Very sweet, Diane. I love the little bit of feather and fan at the edges.


----------



## Rainebo (Apr 22, 2012)

Aw. So darling!


----------



## belleflower (Apr 23, 2013)

That is really cutexx


----------



## Klipsie (Mar 7, 2014)

Beautiful. I would love to see patterns like this for adults!


----------



## Windbeam (Jul 31, 2011)

Pretty and love the color.


----------



## nanaof3 (Sep 17, 2011)

Very lovely design...


----------



## yona (Feb 7, 2011)

Very cute.


----------



## ptspraker (Apr 13, 2012)

Beautiful, Diane!!!


----------



## denisejh (May 20, 2011)

Diane-Beautiful set and your timing is perfect. My cute little neighbors are expecting baby #2 the end of next month and I was getting ready to look through my baby patterns to find something to knit for him (they are expecting a boy). I saw your pattern and thought PERFECT!!! Cute style and topdown-my favorite. Got the pattern and I'll be looking through my stash for yarn. Thanks so much for posting. PS-I'm still getting tons of compliments on the hat you made me. It's holding up well but I do have to hide it when not in use. I'm fostering two pitbulls and Tank, the male, found the hat and likes to sleep with his nose tucked in the hat. He's kind of a goof! Denise


----------



## Diane D (Apr 7, 2012)

denisejh said:


> Diane-Beautiful set and your timing is perfect. My cute little neighbors are expecting baby #2 the end of next month and I was getting ready to look through my baby patterns to find something to knit for him (they are expecting a boy). I saw your pattern and thought PERFECT!!! Cute style and topdown-my favorite. Got the pattern and I'll be looking through my stash for yarn.
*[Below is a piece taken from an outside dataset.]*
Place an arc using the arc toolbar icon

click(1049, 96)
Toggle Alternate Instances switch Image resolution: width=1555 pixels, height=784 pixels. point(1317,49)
Thanks so much for posting. PS-I'm still getting tons of compliments on the hat you made me. It's holding up well but I do have to hide it when not in use. I'm fostering two pitbulls and Tank, the male, found the hat and likes to sleep with his nose tucked in the hat. He's kind of a goof! Denise


ag shame Denise maybe he was getting cold. Glad you are still enjoying it...Blessings, Diane


----------



## imalulu (May 19, 2013)

very cute


----------



## grandmabell (Jun 15, 2011)

Hi Diane, Your work is always so nice. I love this sweater & color is lovely. Have you figured out a way to knit in your sleep, if so I would like to know it. I make lots of hats chemo & also for homeless shelter but can't keep up with you.


----------



## Elaine C. (Jul 9, 2011)

Diane D said:


> Price $5
> 
> Pattern : http://www.ravelry.com/patterns/library/hat-and-sweater-for-kaden


Beautiful!


----------



## oge designs (Aug 14, 2012)

Really cure little sweater and hat pattern.


----------



## Tove (Oct 27, 2012)

Beautiful and very classy


----------



## gertyau (Sep 29, 2011)

beautiful. Pat


----------



## SouthernGirl (Dec 28, 2011)

that is so sweet


----------



## Diane D (Apr 7, 2012)

THANK ALL


----------



## dheida (Oct 8, 2011)

Lovely!


----------



## LEE1313 (Jan 25, 2011)

Oh Diane,
That is sweet. Love the color and the little design element.
You are so talented.
Thanks for sharing.


----------



## Gypsycream (Nov 23, 2011)

Now, I do like this set! very sweet


----------



## LindaM (May 7, 2011)

This little sweater is just darling.. so sweet.


----------



## Jojo61 (Aug 11, 2014)

So cute, great for a little one!


----------



## Diane D (Apr 7, 2012)

thank you


----------